Alors qu’est-ce qu’il voulait dire par là ? Il avait fait la traversée l’Atlantique sur un grand paquebot, le capitaine pouvait avec une simple commande mettre en œuvre un dispositif qui cloisonnait les différentes parties du bateau, transformant chacune d’elles en un compartiment parfaitement étanche.

Il poursuivi donc « Chacun d’entre vous constitue un ensemble infiniment plus complexe, plus merveilleusement organisé que ce grand paquebot et chacun d’entre vous va entreprendre un voyage beaucoup plus long que le trajet Europe-Amérique. Je vous recommande donc avec insistance d’apprendre à contrôler votre esprit de manière à pouvoir diviser votre existence en compartiments étanches. C’est le moyen le plus sûr de garantir votre sécurité durant votre parcours. Montez sur la passerelle et vérifiez le fonctionnement des cloisons principales. Actionnez une commande et écoutez, à chaque étape de votre vie, les portes de fer se refermer sur le passé, cet « hier » qui est éteint et qui doit le rester. Actionnez une autre commande et barricadez le chemin du futur ! Alors vous serrez en sécurité aujourd’hui !

Le fardeau de demain, plus celui de la veille, portés aujourd’hui, forment un poids tel qu’il fera fléchir le plus fort. Bloquez l’avenir aussi sûrement que le passé. L’avenir c’est aujourd’hui. Le jour de votre salut est celui que vous vivez en ce moment. Le gaspillage des forces, le stress qui ronge les nerfs sont autant d’obstacles qui feront trébucher l’homme inquiet du lendemain. En résumé, fermez bien les cloisons avant et arrière, et imposez-vous la discipline de vivre en « compartiments étanches… »

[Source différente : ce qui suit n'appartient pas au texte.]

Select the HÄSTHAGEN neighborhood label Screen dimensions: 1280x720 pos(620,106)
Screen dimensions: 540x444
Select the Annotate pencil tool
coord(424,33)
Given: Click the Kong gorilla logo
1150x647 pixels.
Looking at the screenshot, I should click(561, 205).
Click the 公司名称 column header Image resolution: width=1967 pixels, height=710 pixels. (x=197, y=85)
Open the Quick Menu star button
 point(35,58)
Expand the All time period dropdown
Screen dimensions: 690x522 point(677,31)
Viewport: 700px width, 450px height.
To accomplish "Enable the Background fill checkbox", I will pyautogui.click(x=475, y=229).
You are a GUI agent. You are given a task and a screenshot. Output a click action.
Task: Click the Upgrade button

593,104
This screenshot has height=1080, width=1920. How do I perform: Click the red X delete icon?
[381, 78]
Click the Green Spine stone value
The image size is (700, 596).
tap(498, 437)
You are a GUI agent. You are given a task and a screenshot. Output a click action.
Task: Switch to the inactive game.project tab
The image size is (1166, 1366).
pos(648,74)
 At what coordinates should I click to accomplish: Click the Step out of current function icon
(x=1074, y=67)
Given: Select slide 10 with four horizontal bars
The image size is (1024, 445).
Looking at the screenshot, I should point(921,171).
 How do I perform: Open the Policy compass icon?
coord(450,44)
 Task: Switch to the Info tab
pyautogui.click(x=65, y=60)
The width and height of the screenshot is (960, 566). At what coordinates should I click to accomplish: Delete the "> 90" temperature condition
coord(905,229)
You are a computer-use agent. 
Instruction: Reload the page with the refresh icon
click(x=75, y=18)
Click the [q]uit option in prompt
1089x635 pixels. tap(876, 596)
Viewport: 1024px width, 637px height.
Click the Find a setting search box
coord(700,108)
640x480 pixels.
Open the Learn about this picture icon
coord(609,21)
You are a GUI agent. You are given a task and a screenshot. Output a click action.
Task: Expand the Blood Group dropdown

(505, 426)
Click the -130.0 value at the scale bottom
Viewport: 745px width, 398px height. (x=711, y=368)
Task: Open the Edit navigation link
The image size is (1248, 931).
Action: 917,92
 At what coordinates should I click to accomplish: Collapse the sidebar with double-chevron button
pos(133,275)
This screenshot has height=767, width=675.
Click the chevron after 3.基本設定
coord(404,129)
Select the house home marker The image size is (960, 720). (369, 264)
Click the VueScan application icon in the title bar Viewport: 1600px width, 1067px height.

Il n’est pas là la question de ne fournir aucun effort pour préparer demain. Il poursuit son discours, que la meilleure façon de se préparer aux échéances du lendemain, c’est précisément de consacrer au travail du jour toute l’intelligence et tout l’enthousiasme dont on dispose, afin de l’accomplir au mieux.

Bien sûre il faut penser au lendemain, élaborer soigneusement ses projets et prendre les mesures nécessaires à leur exécution. Evitez seulement de vivre dans l’appréhension de demain.

Pendant la guerre par exemple, les chefs militaires prévoyaient les mouvements et les actions des jours et des semaines à venir, mais ils ne pouvaient se permettre le « luxe » d’être angoissés, l’un d’entre eux a pu dire « J’ai fourni à nos soldats le meilleur équipement dont je dispose et je leur ai assigné les missions qui me paraissent les plus indiquées. Je ne puis rien faire d’autre. Si un bateau a été coulé, il n’est pas en mon pouvoir de le renflouer. Et même s’il est seulement sur le point de couler. Il m’est impossible de l’en empêcher. J’utilise beaucoup mieux mon temps à anticiper les problèmes de lendemain, qu’en me rongeant les sangs sur ceux d’hier. D’ailleurs, si je laissais ces choses-là m’accaparer, je ne tiendrais pas le coup très longtemps. »

 

L’amiral Ernest J. King, commandant en chef de la flotte américaine durant la seconde guerre mondiale.